We might put this in a more modern idiom. Martin Heidegger made a distinction between the world that we have increasingly shaped to our purposes and the earth that lay behind all this, beyond human fashioning.

The world is something we know our way around. But if we lose sight of the realm of the earth, then we have lost touch with reality. It was, for Heidegger, the role of the poet to preserve a sense of the earth, to break down our sense of security arising from familiarity with the world. We might think of contemplation, the dispassionate beholding of reality, in a similar way, preventing us from mistaking the familiar tangle of assumption and custom for reality, a tangle that modern technology and the insistent demands of modern consumerist society can easily bind into a tight web.

This whole tradition of contemplative leisure is criticised as "elitist", which is a terrible thing nowadays. But it must be defended as elitist, although we must be sure we know what we are defending. It must not be a social elitism. "Contemplation" is free from such crude caricature.

We should not be surprised if there is some correlation between being intellectually gifted and given to contemplation. If the fact that only a minority of people are likely to become adept at exercise of the contemplative faculty is to be called "elitist", then so be it: they have truly been chosen, which is what an "elite" is. We need elites in that sense, in the way we need gifted pianists and singers, poets and artists, who also constitute "elites".

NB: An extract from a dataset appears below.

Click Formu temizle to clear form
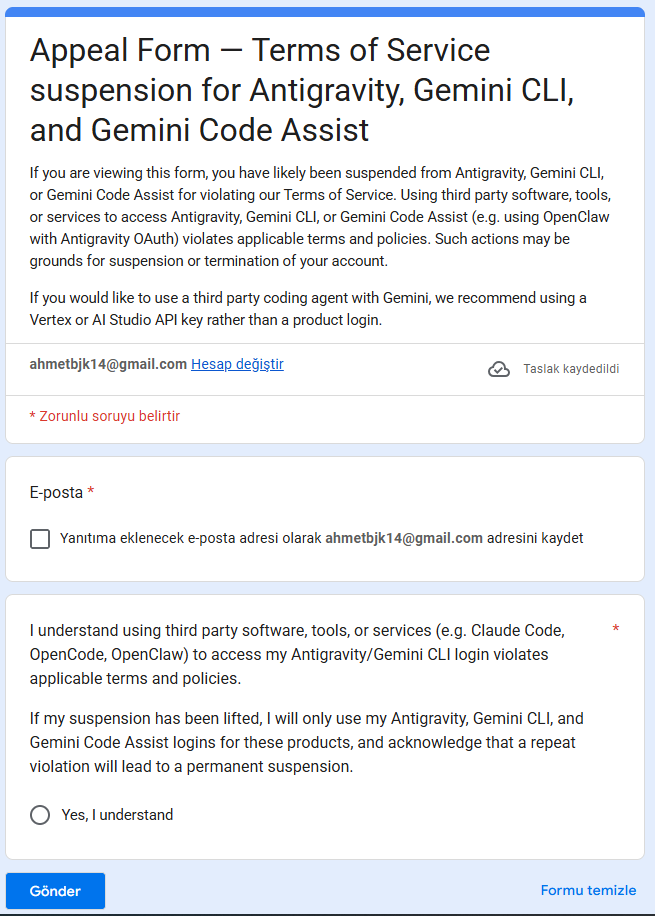pyautogui.click(x=588, y=890)
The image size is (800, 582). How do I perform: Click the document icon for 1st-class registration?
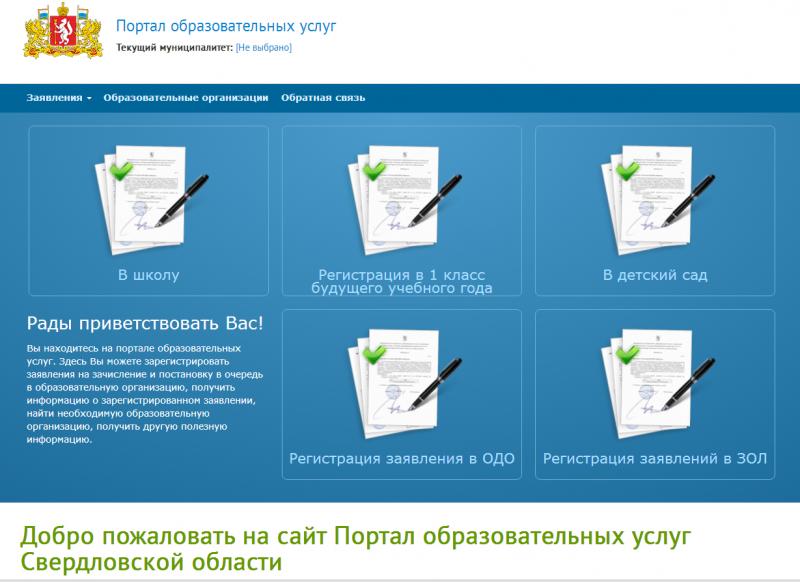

But other factors in our society militate against acceptance of a contemplative elite, especially in an academy, the most important of which is the way non-productive time is no longer publicly valued. Non-productive time is now thought of as what is left over from work: a time for rest so that we may return to work refreshed. More insidiously, it is when we become consumers. The positive valuing of non-productive time was encouraged in the not-too-distant past by the provision of holidays - Sundays and other religious feast days. First, Protestantism reduced sharply their number, then an odd alliance of consumerism and impatience with the tiresome variability of the feasts dependent on Easter sought to sever the link between holidays and the holy.

The principle of public religious feasts involving freedom from work was contemplative, to give all a glimpse of the divine realm that transcends us. As that principle has been lost to our society, it is perhaps not surprising that other ways of valuing the contemplative, for instance, in the institution of universities, has ceased even to be understood.

Originally, the university would have recognised its purpose in the psalm verse "Be still and know that I am God". It would also have recognised that the ultimate fulfilment of that verse was to be found only in the kingdom of God. In a way, the university itself was a preparation for heaven.

Nowadays, we experience it as a rehearsal for purgatory.

Andrew Louth is professor of Patristic and Byzantine studies, University of Durham. The text is adapted from his inaugural lecture.